* Problem to work on
Locate each line with the string "section" in the listing below and copy it.

======

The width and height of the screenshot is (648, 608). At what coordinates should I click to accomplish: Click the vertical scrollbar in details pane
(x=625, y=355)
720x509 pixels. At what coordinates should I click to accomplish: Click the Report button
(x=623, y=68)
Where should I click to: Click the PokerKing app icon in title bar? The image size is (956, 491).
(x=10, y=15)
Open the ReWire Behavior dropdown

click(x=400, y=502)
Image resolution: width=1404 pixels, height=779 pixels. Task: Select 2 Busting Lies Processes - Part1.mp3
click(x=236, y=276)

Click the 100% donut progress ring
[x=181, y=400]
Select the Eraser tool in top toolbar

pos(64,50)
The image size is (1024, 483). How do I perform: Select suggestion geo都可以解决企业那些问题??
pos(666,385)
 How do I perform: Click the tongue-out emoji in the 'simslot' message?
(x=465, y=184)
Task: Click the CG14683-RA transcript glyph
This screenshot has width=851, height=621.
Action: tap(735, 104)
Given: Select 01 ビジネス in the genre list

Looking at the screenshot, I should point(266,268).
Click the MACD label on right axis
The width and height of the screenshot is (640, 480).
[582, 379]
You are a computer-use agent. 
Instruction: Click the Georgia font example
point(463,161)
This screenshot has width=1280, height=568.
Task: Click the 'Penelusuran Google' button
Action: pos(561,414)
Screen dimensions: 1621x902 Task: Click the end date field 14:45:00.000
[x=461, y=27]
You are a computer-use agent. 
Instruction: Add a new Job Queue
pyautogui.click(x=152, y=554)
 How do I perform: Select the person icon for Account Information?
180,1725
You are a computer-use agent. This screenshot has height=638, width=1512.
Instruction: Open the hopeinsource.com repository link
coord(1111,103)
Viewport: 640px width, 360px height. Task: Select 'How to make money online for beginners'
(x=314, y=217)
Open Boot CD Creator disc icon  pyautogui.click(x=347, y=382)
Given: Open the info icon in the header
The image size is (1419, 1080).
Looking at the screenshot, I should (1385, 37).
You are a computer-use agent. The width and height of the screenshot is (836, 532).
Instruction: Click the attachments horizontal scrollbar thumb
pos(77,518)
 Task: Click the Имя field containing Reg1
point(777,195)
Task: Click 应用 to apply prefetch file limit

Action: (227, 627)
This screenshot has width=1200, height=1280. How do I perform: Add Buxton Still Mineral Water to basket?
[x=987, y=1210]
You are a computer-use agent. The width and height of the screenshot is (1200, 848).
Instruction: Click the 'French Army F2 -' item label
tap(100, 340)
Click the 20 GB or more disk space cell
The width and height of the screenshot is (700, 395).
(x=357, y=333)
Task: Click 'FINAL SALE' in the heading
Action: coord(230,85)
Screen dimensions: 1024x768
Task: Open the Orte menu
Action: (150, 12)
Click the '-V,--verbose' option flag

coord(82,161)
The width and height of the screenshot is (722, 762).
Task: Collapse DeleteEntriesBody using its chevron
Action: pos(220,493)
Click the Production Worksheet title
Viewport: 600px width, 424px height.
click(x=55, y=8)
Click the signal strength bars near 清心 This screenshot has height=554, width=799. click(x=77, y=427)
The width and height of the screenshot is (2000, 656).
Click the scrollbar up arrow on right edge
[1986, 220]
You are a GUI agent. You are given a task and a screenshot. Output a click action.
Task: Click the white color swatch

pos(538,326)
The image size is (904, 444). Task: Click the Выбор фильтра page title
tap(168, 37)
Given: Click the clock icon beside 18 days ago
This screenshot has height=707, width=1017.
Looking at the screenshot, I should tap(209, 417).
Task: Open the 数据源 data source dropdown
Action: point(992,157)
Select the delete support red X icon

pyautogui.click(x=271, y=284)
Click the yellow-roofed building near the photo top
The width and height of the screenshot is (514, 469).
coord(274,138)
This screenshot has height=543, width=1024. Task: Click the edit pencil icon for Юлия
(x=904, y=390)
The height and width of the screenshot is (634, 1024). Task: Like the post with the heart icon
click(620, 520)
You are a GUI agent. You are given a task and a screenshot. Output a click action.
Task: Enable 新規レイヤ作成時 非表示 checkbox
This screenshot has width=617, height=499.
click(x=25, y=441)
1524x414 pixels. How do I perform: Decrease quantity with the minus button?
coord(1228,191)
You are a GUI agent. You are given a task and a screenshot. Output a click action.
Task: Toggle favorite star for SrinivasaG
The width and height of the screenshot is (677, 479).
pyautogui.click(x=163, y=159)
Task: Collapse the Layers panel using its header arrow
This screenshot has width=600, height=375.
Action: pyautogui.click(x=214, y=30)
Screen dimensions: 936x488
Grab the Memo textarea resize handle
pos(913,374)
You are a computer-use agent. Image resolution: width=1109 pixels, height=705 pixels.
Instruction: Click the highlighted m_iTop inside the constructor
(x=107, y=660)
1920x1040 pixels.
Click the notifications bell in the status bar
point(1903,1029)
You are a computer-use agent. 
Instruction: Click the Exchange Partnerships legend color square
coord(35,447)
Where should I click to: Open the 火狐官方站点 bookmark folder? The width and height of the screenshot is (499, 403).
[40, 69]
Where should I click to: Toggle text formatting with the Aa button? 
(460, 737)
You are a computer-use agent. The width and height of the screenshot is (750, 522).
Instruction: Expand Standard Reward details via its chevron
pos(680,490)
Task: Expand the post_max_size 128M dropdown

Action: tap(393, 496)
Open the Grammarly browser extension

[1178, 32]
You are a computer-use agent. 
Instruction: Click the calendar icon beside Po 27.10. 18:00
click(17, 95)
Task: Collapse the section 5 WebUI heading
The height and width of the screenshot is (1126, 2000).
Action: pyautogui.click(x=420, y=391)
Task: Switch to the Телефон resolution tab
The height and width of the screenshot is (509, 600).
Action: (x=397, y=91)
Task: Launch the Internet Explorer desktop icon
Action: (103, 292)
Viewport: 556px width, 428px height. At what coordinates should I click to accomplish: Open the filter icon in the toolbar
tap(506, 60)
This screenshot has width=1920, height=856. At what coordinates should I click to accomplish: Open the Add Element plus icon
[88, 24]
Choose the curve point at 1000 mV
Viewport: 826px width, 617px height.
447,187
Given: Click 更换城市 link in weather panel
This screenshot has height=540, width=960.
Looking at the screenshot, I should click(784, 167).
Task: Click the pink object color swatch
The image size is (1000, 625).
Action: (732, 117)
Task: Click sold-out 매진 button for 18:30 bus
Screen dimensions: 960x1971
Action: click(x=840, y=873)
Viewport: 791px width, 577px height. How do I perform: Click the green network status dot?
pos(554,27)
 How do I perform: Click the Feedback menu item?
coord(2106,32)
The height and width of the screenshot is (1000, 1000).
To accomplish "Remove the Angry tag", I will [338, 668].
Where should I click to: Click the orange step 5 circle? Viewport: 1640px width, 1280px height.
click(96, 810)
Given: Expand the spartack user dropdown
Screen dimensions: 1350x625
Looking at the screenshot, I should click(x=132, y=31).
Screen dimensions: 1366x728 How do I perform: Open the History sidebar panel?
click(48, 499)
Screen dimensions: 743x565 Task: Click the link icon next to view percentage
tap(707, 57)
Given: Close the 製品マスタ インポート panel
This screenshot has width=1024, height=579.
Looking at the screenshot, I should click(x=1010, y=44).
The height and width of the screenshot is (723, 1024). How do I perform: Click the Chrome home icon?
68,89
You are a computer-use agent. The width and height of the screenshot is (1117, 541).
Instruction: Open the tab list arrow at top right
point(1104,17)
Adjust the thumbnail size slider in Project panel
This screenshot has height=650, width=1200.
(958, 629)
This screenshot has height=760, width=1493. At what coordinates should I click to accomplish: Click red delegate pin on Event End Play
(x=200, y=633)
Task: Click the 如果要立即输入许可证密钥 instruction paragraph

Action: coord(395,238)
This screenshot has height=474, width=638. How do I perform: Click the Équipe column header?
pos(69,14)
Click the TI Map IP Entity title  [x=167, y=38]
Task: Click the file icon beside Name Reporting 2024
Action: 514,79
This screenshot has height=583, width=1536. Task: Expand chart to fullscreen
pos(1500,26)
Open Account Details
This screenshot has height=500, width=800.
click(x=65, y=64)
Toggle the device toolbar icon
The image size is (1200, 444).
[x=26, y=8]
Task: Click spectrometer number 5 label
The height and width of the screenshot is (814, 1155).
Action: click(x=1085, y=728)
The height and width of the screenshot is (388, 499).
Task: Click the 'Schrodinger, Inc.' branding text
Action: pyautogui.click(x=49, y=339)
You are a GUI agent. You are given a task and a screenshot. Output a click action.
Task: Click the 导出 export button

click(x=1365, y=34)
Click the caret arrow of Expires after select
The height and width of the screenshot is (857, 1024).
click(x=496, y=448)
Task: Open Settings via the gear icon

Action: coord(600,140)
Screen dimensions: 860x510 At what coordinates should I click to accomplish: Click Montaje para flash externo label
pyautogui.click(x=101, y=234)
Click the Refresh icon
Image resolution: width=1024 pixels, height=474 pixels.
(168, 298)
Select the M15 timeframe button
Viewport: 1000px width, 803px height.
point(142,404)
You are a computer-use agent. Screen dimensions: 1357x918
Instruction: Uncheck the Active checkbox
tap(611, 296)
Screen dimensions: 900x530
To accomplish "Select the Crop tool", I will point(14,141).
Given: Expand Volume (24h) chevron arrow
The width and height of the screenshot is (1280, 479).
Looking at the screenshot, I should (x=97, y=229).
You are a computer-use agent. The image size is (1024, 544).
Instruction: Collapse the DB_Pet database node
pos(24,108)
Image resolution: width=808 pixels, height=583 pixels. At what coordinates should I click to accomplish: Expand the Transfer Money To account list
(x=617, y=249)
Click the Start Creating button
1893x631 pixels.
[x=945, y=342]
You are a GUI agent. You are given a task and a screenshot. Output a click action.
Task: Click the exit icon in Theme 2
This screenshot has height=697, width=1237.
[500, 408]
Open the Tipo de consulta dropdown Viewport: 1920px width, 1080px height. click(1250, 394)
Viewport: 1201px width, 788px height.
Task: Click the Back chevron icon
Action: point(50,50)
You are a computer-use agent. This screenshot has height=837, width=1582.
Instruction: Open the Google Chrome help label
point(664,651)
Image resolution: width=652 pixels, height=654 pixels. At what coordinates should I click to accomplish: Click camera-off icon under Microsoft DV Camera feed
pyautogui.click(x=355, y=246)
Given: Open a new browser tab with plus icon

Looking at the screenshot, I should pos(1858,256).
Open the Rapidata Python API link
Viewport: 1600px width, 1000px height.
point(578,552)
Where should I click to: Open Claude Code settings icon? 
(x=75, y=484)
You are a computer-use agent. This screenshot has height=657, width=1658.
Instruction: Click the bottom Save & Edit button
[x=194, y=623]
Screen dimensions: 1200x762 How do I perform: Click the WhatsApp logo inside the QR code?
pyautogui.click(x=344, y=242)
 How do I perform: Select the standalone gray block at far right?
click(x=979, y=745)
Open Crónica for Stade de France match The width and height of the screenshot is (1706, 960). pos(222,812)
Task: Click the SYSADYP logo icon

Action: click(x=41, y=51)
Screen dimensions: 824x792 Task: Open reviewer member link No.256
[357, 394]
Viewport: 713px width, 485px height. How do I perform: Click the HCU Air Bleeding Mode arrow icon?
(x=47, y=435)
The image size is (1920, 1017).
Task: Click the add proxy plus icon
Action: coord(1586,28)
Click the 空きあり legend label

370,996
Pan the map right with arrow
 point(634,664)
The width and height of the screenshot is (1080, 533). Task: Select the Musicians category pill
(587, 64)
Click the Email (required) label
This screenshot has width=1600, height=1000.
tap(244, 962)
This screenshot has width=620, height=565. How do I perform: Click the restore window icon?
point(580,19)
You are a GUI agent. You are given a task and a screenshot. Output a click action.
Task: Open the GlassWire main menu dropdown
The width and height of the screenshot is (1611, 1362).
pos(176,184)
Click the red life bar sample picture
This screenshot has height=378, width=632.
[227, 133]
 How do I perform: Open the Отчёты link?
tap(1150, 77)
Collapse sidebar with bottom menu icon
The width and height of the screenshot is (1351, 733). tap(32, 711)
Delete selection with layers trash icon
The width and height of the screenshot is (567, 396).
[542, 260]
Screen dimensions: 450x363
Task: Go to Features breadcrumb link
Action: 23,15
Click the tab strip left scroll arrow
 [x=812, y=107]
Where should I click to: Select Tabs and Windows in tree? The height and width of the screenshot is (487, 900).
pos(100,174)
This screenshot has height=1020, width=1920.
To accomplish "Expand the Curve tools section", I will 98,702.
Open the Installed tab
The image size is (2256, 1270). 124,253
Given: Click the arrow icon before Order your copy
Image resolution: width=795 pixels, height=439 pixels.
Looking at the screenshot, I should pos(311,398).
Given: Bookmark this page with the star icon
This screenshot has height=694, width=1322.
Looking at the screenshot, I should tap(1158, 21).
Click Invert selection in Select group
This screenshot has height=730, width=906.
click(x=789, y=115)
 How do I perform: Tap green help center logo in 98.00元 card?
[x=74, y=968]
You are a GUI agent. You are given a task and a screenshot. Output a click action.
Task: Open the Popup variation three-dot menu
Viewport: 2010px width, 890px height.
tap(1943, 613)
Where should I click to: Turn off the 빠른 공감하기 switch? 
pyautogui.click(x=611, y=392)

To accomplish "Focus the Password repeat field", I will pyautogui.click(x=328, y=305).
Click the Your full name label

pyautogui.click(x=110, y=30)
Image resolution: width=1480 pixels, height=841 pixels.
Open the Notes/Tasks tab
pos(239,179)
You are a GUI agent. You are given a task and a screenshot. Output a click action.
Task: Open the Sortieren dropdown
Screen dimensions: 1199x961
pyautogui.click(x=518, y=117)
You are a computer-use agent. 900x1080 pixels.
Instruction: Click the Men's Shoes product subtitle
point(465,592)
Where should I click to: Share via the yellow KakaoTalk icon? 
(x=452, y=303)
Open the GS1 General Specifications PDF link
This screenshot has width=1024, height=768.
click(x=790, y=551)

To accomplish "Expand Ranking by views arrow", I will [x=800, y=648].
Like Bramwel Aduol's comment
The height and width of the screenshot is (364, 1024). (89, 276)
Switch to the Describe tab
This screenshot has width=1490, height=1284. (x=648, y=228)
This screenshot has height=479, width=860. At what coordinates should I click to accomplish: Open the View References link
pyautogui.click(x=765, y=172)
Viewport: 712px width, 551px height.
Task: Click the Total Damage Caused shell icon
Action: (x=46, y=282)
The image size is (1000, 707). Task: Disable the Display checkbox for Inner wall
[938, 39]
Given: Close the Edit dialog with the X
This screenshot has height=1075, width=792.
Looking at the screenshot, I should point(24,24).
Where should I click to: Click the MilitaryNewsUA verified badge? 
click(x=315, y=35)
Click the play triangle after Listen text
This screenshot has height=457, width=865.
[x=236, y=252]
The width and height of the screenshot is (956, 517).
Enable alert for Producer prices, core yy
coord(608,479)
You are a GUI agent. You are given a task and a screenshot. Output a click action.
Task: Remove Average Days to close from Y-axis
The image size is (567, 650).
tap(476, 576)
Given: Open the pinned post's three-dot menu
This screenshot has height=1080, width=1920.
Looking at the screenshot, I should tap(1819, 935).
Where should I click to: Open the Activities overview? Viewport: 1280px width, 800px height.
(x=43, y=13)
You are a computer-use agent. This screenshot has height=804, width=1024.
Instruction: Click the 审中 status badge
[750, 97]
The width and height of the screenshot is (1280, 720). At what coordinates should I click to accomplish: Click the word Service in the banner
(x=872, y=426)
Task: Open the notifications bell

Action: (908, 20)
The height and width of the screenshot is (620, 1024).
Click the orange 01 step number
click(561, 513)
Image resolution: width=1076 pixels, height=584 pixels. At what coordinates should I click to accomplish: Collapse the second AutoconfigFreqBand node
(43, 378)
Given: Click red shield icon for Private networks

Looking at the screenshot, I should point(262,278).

======

* Task solution
Task: Collapse the section 5 WebUI heading
To accomplish "Expand the Curve tools section", I will 98,702.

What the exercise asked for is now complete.